The law of 11 august 2017 introducing a new Book XX in the Code of Economic Law, hereunder “CEL” [i] comes from a Law Project which was approved by the Parliament on 13 July 2017 and published in the Belgian State Gazette (Belgisch Staatsblad/Moniteur Belge) on 11 September 2017.
This new Book XX of CEL mostly integrates, modifies and harmonizes the Bankruptcy Law of 8 August 1997 (Faillissementswet /Loi sur les faillites) and the Law regarding the continuity of enterprises of 31 January 2009 (Wet betreffende de continuïteit van de ondernemingen/Loi sur la continuité des entreprises) which contained the different judicial reorganization procedures.
The entry into force of the new provisions is scheduled for 1 May 2018.

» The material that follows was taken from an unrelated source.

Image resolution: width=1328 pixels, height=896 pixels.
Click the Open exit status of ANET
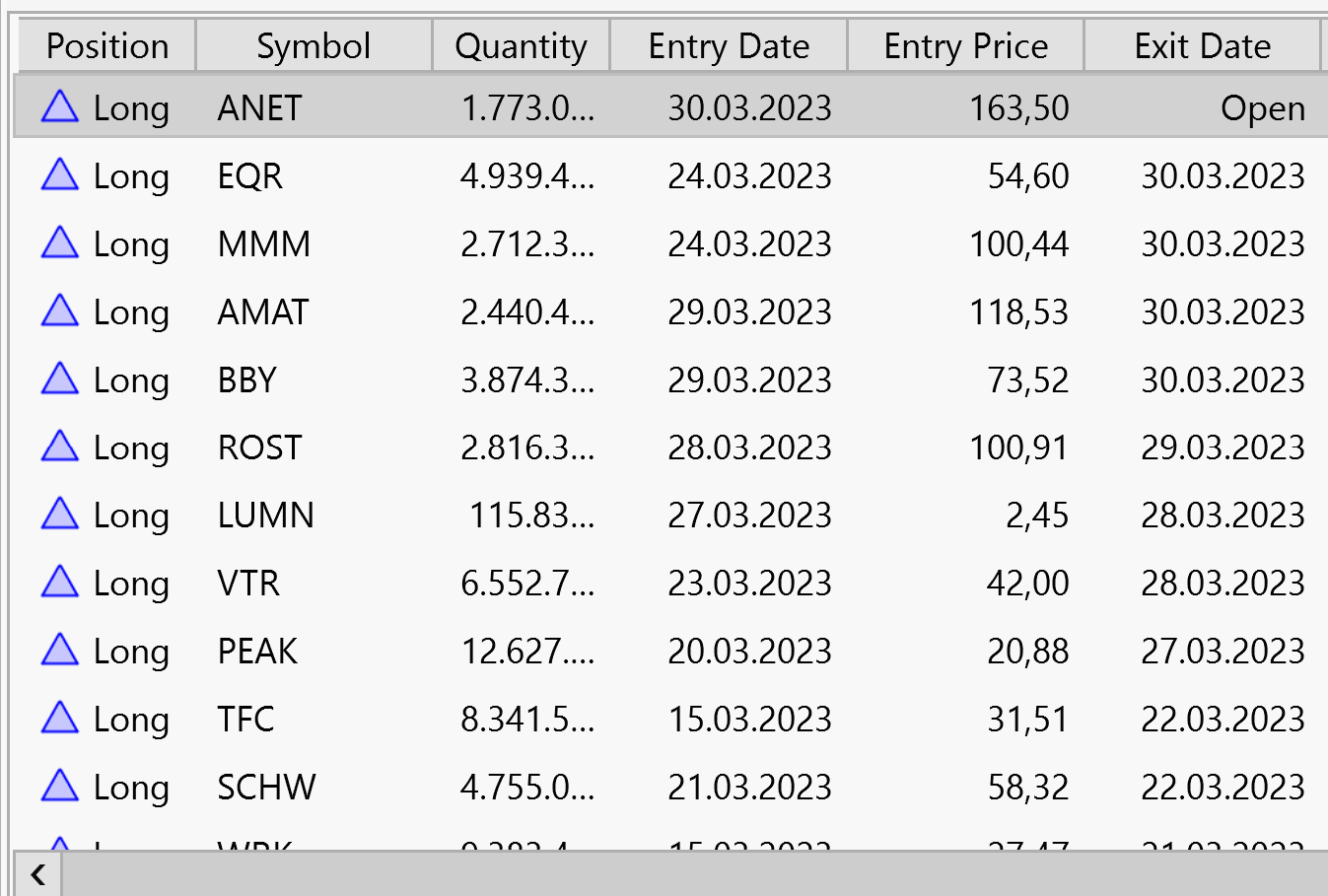click(x=1262, y=107)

A few days before its entry into force let’s remind us the most important changes brought by this new legislation:
- The application scope of this Book XX of CEL and of the insolvency procedures (Bankruptcy and Judicial Reorganization) is extended to any enterprise (Onderneming/entreprise) which is defined as:
- Any natural person pursuing a professional activity on a self-employed basis;
- Any legal person;
- Any other organization without legal personality;
The article XX.1. specifically excludes:
- The organizations without legal personality if they neither aim to provide benefits nor actually provide benefits to their members or to any other person with a decisive influence on the management of the organization
- Any legal person of public law
- Federal state and other public entities such as regions, communities, provinces etc.

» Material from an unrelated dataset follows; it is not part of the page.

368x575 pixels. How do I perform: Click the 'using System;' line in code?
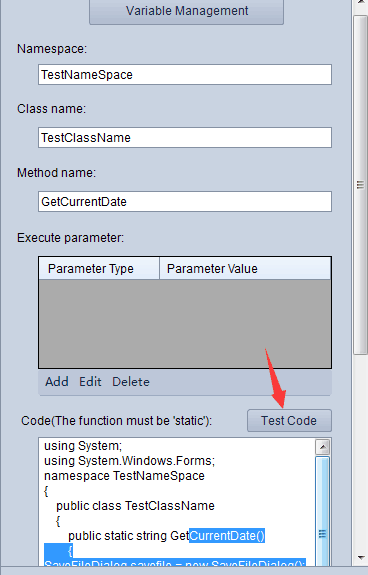pyautogui.click(x=83, y=446)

Non-profit Associations and Liberal Professionals (Beoefenaars van een vrij berope/titulaires de profession libérale) such as doctors or lawyers are thus now considered as enterprise (Onderneming/entreprise) entering into the scope of Book XX of the CEL. As from the 1 May 2018, they will be able to launch a Judicial reorganization procedure or could be forced into Bankruptcy.
- The legislator took the opportunity to modernize the handling of insolvency files by introducing full online procedures. The Central Solvability Register (Centraal Register Solvabiliteit/Registre Central de la Solvabilité)had already been created in 2016. The online platform “REGSOL” was already functioning, but limited to bankruptcy procedures and only accessible to curators (Curators/Curateurs). Some people can now have an online access to the insolvency files if they are concerned. The creditor must declare his claim online. Exceptions are made: physical persons who are assisted by a lawyer or foreign legal entities, for instance.
- The collection of data related to the enterprises in difficulty made by the “chambers of enterprises in difficulty” (Kamers voor ondernemingen in moeilijkheden/chambres des entreprises en difficulté), formerly called chambers of commercial investigations, is now more efficient and costs less. These chambers of the Tribunal can now focus on a more juridical handling of the files with their other new competence related to the hunting and dissolution of “sleeping companies”.
- The Bar and other professional associations establish a list of the persons who can be designated as insolvency practitioners (Insolventiefunctionarissen/praticiens de l’insolvabilité).
- Title III of Book XX of CEL now describes the interim measures which could be taken when the continuity of the enterprise is endangered by a serious misconduct of the debtor (company leader). Those interim measures were dispersed in different laws. They have now been clarified and put together in a unique chapter.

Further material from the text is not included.